__Texte de l'exercice__
____

Médiator. La parole à la défense au procès en appel

Publié : 5 juin 2023 à 18h52 par Dolorès CHARLES

Irène Frachon
Crédit : Yann Launay

La défense va plaider à partir d’aujourd’hui (5 juin) au procès en appel du Médiator à Paris. La semaine dernière, l'accusation a réclamé la condamnation de Servier pour escroquerie et la "confiscation du bénéfice" dégagé grâce au médicament, soit 182 millions d'euros. Un scandale révélé par la pneumologue brestoise, Irène Frachon.

Le procès du Mediator touche à sa fin : il doit s'achever ce jeudi, après les plaidoiries de la défense (qui ont démarré ce lundi 5 juin). Depuis cinq mois, la Cour d'appel de Paris rejuge les laboratoires Servier pour avoir caché la dangerosité de son médicament coupe-faim, qui aurait provoqué des centaines de morts. Lancé en 1976 pour traiter le diabète, le Médiator a été prescrit pendant plusieurs décennies et dégradait les valves cardiaques des patients.

"Servier reste campé sur ses mensonges"

Pour la pneumologue de Brest Irène Frachon, qui a révélé ce scandale, ce procès en appel a établi les faits avec davantage de clarté qu'en première instance : "Ce qui est frappant à l'issue de ces cinq mois, c'est que nous avons vu se dérouler la totalité de l'histoire d'une incroyable machination du poison qui se noue dans les années 60, et qui n'est d'ailleurs toujours pas aujourd'hui terminé, puisque Servier reste campé sur ses mensonges. On a une histoire limpide, notamment à partir de tous les documents qui ont été perquisitionnés au sein de la firme... et tout ceci est d'une évidence implacable et effrayante."

____

__Données fournies__
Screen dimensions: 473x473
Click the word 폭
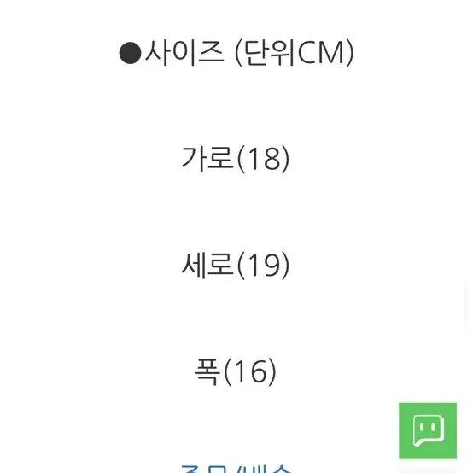(x=207, y=371)
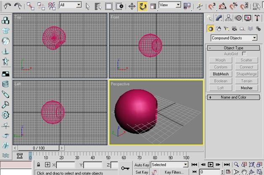The width and height of the screenshot is (264, 175).
Task: Open the All selection filter dropdown
Action: (x=70, y=5)
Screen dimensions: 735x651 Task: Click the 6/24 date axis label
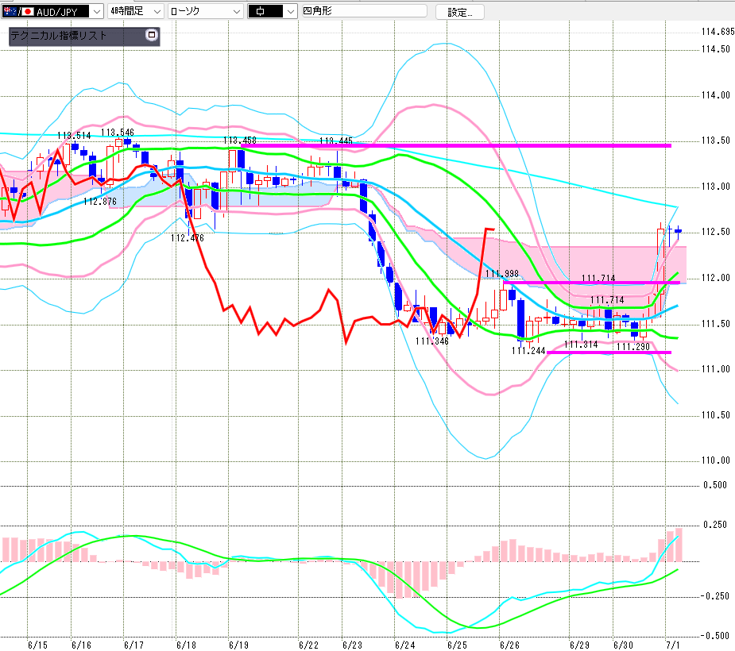(404, 645)
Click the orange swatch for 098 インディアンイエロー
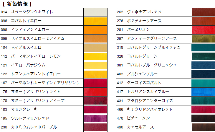215x132 pixels. pyautogui.click(x=95, y=30)
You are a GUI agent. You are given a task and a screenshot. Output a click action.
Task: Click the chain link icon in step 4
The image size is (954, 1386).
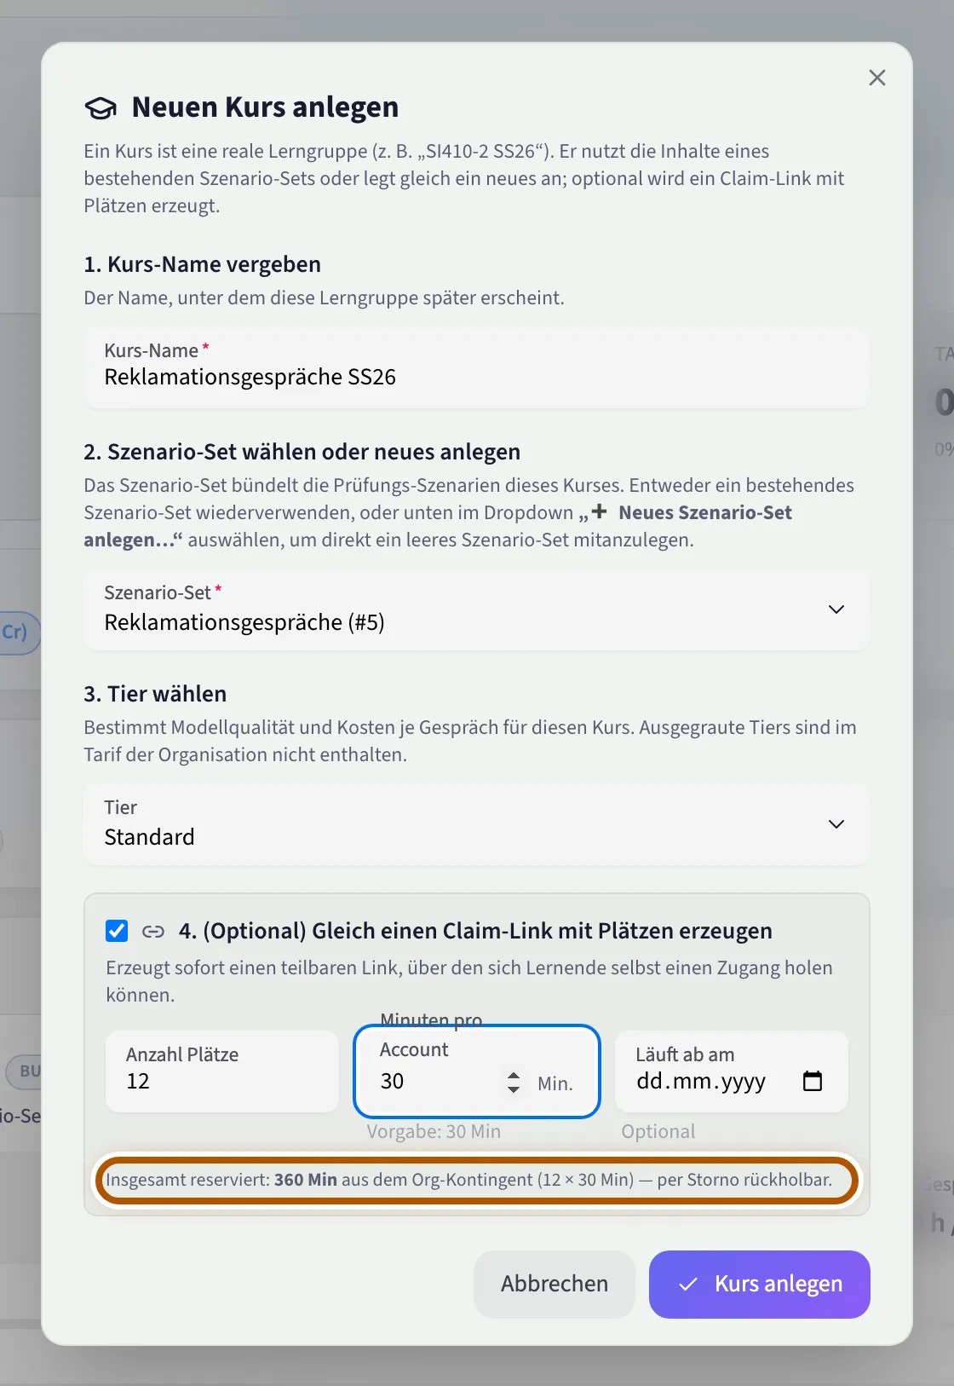(x=153, y=932)
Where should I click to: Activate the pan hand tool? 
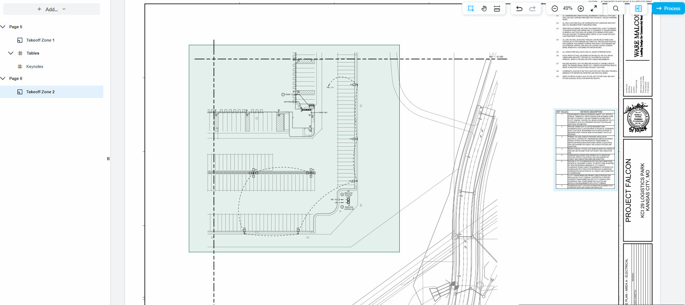coord(484,8)
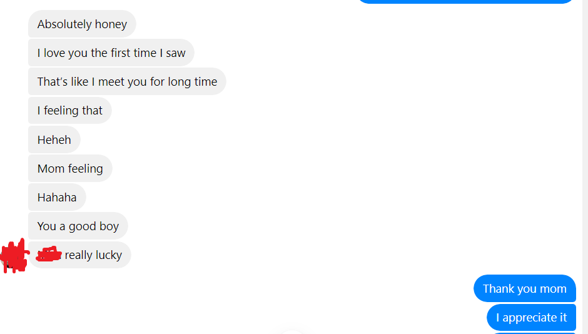Click the "I love you the first time I saw" message
The height and width of the screenshot is (334, 588).
coord(111,53)
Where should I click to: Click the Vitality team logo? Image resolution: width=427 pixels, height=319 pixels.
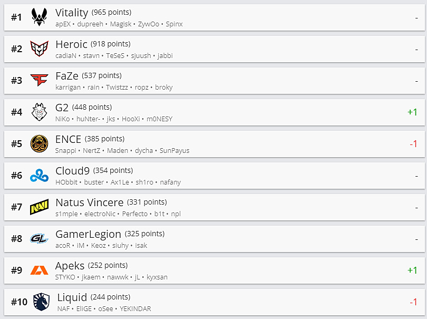pos(39,17)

____

__Énoncé__
Recopiez intégralement l'article sur le procès en appel du Médiator, sans y changer un seul mot. Les données constituent un matériau distinct de l'article.

__Corrigé__
Médiator. La parole à la défense au procès en appel

Publié : 5 juin 2023 à 18h52 par Dolorès CHARLES

Irène Frachon
Crédit : Yann Launay

La défense va plaider à partir d’aujourd’hui (5 juin) au procès en appel du Médiator à Paris. La semaine dernière, l'accusation a réclamé la condamnation de Servier pour escroquerie et la "confiscation du bénéfice" dégagé grâce au médicament, soit 182 millions d'euros. Un scandale révélé par la pneumologue brestoise, Irène Frachon.

Le procès du Mediator touche à sa fin : il doit s'achever ce jeudi, après les plaidoiries de la défense (qui ont démarré ce lundi 5 juin). Depuis cinq mois, la Cour d'appel de Paris rejuge les laboratoires Servier pour avoir caché la dangerosité de son médicament coupe-faim, qui aurait provoqué des centaines de morts. Lancé en 1976 pour traiter le diabète, le Médiator a été prescrit pendant plusieurs décennies et dégradait les valves cardiaques des patients.

"Servier reste campé sur ses mensonges"

Pour la pneumologue de Brest Irène Frachon, qui a révélé ce scandale, ce procès en appel a établi les faits avec davantage de clarté qu'en première instance : "Ce qui est frappant à l'issue de ces cinq mois, c'est que nous avons vu se dérouler la totalité de l'histoire d'une incroyable machination du poison qui se noue dans les années 60, et qui n'est d'ailleurs toujours pas aujourd'hui terminé, puisque Servier reste campé sur ses mensonges. On a une histoire limpide, notamment à partir de tous les documents qui ont été perquisitionnés au sein de la firme... et tout ceci est d'une évidence implacable et effrayante."